STANDARD: Sie haben heute in Ihrer ersten Pressekonferenz als designierter Esa-Chef gesagt, Sie wollen die europäische Weltraumorganisation näher an das Niveau der Nasa heranbringen. Wie soll das gelingen?

Aschbacher: Europa ist als wirtschaftliche und politische Macht enorm bedeutsam, im Weltraum sind die Initiativen und Investitionen aber nicht von vergleichbarer Größe etwa mit den USA und China. Bei der strategischen Bedeutung, die der Weltraum als Wirtschaftsfaktor und Quelle der Faszination und Innovation hat, kann Europa einiges nachholen. Was ich erreichen will, ist, mit der Europäischen Kommission und unseren Mitgliedsländern eine Diskussion zu starten, wie sich Europa mittel- bis langfristig im Weltraum positionieren will – sprich in den nächsten zehn bis 20 Jahren.

STANDARD: Die Esa zählt 22 Mitgliedsstaaten, die in ihre Entscheidungen eingebunden sind. Macht es diese Struktur schwierig, visionäre und vor allem teure Zukunftsentscheidungen zu treffen?

Aschbacher: Das würde ich nicht sagen. Natürlich ist die europäische Struktur durch die Interessen der einzelnen Mitgliedsländer geprägt, aber auch in Amerika ist nicht alles so homogen und einfach, wie man oft glaubt. Auch dort gibt es sehr unterschiedliche Interessen, die aufeinander wirken. Ich will aber schon sagen, dass Europa sehr wettbewerbsfähig ist. Die europäische Industrie und die Esa müssen vielleicht aufgrund der weniger verfügbaren finanziellen Ressourcen mit weniger Geld mehr machen, aber das schaffen wir sehr gut. Der Satellitenbereich, gerade in der Erdbeobachtung, ist ein gutes Beispiel dafür.

STANDARD: Europa ist in der Erdbeobachtung ganz vorn. In anderen Bereichen, etwa was Trägerraketen betrifft, hinkt die Esa aber anderen Playern im All hinterher. Wollen Sie das ändern?

Aschbacher: Die Esa ist eine der wenigen Agenturen weltweit, die alle Bereiche abdecken – von Raketen über Erdbeobachtung bis zur astronautischen Raumfahrt.

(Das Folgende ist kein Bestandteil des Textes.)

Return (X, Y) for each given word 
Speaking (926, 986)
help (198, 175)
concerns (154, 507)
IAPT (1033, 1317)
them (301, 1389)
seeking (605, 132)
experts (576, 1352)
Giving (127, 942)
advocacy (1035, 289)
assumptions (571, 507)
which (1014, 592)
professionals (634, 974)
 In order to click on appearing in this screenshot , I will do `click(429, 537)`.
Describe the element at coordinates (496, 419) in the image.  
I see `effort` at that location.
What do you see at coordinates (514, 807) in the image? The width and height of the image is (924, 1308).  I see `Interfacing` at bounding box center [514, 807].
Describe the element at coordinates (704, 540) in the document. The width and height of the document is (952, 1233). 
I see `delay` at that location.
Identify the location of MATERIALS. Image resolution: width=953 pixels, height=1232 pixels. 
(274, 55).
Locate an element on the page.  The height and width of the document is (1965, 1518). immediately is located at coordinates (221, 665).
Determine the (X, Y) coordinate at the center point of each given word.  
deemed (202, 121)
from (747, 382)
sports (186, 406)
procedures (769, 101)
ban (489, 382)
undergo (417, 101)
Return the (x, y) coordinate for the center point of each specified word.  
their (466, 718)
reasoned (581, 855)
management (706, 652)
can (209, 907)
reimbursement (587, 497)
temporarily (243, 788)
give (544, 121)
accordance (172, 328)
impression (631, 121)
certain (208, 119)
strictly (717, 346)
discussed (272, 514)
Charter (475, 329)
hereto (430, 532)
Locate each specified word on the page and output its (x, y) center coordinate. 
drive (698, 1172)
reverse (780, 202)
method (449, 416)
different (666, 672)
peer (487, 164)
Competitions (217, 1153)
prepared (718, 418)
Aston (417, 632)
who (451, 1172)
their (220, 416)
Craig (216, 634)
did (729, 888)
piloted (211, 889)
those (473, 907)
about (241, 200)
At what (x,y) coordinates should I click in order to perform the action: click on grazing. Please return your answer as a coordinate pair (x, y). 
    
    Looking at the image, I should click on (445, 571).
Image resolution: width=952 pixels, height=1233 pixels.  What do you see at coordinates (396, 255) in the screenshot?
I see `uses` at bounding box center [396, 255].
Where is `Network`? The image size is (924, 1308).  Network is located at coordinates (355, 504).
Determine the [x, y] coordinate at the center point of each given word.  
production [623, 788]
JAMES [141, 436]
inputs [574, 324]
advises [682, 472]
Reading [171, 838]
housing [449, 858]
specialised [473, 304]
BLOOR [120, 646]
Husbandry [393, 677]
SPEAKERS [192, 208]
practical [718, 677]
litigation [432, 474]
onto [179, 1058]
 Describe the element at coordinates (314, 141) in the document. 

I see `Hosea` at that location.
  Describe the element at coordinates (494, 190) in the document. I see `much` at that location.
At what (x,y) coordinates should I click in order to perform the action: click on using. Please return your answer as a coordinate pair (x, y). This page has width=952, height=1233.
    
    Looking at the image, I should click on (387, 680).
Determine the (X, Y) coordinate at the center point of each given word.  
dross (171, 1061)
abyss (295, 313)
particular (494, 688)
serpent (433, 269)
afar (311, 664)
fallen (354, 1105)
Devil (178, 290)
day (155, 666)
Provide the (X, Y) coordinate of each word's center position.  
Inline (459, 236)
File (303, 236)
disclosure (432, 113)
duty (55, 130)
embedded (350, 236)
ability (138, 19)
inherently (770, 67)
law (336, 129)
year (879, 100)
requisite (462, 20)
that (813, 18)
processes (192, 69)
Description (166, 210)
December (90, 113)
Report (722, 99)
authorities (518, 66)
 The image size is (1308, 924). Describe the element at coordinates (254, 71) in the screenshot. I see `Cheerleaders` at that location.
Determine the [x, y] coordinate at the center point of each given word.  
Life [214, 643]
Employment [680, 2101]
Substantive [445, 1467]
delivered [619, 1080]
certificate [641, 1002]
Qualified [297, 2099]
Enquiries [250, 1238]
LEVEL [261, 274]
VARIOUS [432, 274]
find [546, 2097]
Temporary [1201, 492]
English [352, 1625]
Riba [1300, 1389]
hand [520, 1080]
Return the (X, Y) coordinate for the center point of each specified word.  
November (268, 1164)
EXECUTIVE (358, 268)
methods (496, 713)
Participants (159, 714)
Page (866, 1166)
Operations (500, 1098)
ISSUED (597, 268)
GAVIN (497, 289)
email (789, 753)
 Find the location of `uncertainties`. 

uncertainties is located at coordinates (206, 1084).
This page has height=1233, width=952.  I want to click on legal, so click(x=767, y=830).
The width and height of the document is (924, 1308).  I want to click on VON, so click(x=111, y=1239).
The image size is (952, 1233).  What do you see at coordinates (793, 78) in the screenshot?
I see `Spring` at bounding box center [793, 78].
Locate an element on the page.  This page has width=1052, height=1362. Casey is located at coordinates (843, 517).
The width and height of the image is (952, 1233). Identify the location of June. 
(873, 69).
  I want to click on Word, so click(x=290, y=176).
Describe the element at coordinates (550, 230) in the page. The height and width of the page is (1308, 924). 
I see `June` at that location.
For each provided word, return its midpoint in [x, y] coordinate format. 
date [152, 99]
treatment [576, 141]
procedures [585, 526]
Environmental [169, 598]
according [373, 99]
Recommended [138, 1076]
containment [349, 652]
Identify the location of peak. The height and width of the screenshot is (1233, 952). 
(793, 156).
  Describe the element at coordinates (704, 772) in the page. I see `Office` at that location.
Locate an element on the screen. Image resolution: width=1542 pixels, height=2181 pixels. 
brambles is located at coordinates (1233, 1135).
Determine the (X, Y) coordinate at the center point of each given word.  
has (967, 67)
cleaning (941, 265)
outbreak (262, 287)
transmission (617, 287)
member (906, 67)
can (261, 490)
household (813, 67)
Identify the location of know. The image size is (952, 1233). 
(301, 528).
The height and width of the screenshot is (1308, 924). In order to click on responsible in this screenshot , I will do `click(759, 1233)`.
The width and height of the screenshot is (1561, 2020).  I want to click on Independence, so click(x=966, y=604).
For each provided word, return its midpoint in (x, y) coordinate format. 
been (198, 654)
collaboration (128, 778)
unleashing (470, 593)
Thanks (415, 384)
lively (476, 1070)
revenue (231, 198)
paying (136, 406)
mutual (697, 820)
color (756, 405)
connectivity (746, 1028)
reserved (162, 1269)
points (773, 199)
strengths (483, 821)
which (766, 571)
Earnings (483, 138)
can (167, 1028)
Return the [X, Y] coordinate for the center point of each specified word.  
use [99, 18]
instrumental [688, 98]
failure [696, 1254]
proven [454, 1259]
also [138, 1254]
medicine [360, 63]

Natürlich ist es unsere Ambition, in allen einzelnen Domänen exzellent zu sein. Über den Bereich der Trägersysteme wird derzeit viel reflektiert, leider gab es neulich den Vega-Fehlstart (eine mit zwei Satelliten beladene Vega-Trägerrakete war im November vom Kurs abgekommen und verlorengegangen, Anm.). Das zeigt einfach auch, dass Raumfahrt ein riskantes Business ist. Aber ich würde das nicht überbewerten. Die größere Frage, die wir uns stellen müssen, ist, wie sich Europa künftig positionieren will.

STANDARD: Die Nasa setzt inzwischen stark auf private Player wie Space X. Wie bewerten Sie die zunehmende Kommerzialisierung im All?

Aschbacher: Die Kommerzialisierung ist sicher einer der großen Paradigmenwechsel in der Raumfahrt. Darauf müssen wir uns auch in Europa stark einstellen, das werde ich mit der Esa sehr intensiv angehen. Wir müssen mehr des Geistes von Silicon Valley in Europa einführen, wir brauchen Zugang zu Venture Capital, schnellere Entscheidungen und mehr Appetit darauf, Risiken einzugehen. Wir werden uns sicher ansehen, was wir aus der amerikanischen Erfahrung lernen können, aber wir müssen eine eigene europäische Lösung finden.

STANDARD: Was wünschen Sie sich für die astronautische Raumfahrt?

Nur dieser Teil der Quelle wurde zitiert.